What is expected: Scale the records from the start up to and including the line with "click(116, 378)", repeating every line with its request, and multiply each coordinate in the answers by 0.8, rounding to whole numbers with halves rounded up.

>> BEGIN

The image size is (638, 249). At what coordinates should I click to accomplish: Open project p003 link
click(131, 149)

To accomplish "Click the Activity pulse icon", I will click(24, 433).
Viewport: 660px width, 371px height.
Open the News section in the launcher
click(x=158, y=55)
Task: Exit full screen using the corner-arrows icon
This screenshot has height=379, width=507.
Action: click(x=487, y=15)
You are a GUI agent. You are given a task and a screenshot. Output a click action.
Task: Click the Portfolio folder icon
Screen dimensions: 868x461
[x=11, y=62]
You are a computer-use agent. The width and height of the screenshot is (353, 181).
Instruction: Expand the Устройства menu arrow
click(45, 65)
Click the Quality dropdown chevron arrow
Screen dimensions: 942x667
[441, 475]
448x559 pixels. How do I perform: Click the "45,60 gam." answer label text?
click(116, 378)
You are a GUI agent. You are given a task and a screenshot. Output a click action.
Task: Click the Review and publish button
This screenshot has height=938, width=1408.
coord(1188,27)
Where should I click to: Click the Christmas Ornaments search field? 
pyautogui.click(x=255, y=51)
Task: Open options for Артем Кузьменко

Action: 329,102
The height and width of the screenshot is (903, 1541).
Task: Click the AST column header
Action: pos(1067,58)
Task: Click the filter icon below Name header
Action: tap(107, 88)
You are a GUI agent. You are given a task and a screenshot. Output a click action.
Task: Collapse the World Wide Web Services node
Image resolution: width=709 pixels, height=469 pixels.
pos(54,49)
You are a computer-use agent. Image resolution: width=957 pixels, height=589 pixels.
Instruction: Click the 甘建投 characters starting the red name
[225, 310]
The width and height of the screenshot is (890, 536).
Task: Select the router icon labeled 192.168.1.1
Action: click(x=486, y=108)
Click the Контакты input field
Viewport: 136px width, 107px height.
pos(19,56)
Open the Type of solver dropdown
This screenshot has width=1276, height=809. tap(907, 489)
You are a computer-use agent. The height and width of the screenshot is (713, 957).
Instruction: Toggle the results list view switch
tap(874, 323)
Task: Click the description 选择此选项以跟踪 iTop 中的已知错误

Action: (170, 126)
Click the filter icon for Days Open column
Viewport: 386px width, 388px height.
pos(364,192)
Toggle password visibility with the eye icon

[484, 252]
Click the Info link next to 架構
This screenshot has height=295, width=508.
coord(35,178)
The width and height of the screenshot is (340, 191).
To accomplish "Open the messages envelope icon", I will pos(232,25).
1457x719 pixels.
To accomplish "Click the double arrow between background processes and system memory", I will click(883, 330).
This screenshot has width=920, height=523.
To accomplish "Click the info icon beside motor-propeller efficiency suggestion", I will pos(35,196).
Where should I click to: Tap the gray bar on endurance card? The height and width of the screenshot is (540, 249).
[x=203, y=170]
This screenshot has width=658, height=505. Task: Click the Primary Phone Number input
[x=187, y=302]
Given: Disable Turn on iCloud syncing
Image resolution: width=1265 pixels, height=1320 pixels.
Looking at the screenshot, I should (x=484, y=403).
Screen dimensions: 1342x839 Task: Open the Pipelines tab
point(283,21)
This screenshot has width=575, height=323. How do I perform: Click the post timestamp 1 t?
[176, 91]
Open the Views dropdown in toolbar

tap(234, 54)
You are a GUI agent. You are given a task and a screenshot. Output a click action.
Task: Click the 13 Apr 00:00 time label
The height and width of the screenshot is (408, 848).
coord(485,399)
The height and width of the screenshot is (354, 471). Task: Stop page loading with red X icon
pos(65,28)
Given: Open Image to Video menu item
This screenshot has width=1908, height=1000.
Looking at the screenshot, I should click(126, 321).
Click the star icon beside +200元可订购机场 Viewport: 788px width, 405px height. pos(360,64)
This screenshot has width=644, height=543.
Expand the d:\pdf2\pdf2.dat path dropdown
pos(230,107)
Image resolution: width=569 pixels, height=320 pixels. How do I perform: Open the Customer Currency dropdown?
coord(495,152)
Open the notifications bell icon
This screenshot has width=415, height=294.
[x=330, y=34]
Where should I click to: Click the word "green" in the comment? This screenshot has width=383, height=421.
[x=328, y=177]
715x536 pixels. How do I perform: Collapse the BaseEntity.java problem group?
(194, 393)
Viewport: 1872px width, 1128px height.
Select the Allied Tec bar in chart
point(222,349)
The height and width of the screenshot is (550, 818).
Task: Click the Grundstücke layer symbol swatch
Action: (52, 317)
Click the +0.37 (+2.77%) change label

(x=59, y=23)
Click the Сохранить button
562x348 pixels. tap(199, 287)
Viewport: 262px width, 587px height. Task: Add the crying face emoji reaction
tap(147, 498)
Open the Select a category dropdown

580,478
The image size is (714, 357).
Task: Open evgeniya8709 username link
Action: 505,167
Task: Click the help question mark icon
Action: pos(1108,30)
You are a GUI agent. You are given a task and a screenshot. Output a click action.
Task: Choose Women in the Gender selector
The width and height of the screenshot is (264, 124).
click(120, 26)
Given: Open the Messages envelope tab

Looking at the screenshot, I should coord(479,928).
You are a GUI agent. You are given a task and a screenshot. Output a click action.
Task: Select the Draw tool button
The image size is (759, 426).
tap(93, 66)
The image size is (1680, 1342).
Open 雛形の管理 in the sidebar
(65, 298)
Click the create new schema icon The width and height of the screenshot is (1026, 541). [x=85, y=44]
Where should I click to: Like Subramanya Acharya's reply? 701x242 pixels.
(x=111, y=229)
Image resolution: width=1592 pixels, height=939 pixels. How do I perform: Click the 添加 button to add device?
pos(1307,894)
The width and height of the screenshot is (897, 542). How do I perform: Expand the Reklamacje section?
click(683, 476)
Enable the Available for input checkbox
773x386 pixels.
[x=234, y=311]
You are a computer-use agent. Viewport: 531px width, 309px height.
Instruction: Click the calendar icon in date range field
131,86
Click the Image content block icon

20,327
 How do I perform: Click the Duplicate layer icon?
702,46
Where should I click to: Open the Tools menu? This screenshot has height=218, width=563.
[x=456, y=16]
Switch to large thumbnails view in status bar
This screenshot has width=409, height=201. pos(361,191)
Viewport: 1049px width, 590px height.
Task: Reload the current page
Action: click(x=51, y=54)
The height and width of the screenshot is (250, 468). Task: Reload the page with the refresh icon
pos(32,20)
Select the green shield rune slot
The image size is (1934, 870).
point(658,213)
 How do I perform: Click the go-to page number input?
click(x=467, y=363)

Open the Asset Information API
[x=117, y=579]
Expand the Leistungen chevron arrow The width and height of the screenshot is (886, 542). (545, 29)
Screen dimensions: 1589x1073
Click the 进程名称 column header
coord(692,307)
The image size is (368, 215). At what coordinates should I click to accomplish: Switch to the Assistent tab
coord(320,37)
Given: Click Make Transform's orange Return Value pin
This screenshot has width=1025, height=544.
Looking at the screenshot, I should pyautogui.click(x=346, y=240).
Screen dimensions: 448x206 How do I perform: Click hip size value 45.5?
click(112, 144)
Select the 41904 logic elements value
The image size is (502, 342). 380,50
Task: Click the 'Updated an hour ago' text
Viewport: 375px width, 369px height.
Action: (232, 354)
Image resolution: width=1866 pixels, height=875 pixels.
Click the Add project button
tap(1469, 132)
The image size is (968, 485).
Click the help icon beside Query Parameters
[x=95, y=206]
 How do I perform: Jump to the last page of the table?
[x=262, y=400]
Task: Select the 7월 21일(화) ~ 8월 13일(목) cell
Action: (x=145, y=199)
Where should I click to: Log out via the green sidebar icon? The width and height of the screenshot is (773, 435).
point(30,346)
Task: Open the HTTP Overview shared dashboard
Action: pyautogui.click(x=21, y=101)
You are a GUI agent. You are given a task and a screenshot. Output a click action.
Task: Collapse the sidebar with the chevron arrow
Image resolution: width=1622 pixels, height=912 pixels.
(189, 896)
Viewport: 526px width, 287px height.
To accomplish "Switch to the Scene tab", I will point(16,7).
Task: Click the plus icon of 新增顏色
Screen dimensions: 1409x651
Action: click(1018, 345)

>> END

Exercise output:
The image size is (638, 249). At what coordinates should I click to accomplish: Open project p003 link
click(105, 119)

To accomplish "Click the Activity pulse icon", I will click(19, 346).
Viewport: 660px width, 371px height.
Open the News section in the launcher
click(x=126, y=44)
Task: Exit full screen using the corner-arrows icon
This screenshot has height=379, width=507.
Action: click(x=390, y=12)
You are a GUI agent. You are given a task and a screenshot. Output a click action.
Task: Click the Portfolio folder icon
Screen dimensions: 868x461
[x=9, y=50]
You are a computer-use agent. The width and height of the screenshot is (353, 181).
Instruction: Expand the Устройства menu arrow
click(36, 52)
Click the Quality dropdown chevron arrow
Screen dimensions: 942x667
[353, 380]
448x559 pixels. How do I perform: Click the "45,60 gam." answer label text?
click(93, 302)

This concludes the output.